- PROMPT
A complete and exact copy of the data below is the task.

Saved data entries
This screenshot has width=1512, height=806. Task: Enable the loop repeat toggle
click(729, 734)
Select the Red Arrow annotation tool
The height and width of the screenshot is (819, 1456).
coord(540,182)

- RESPONSE AREA
This screenshot has width=1512, height=806. Task: Enable the loop repeat toggle
click(729, 734)
Select the Red Arrow annotation tool
The height and width of the screenshot is (819, 1456).
coord(540,182)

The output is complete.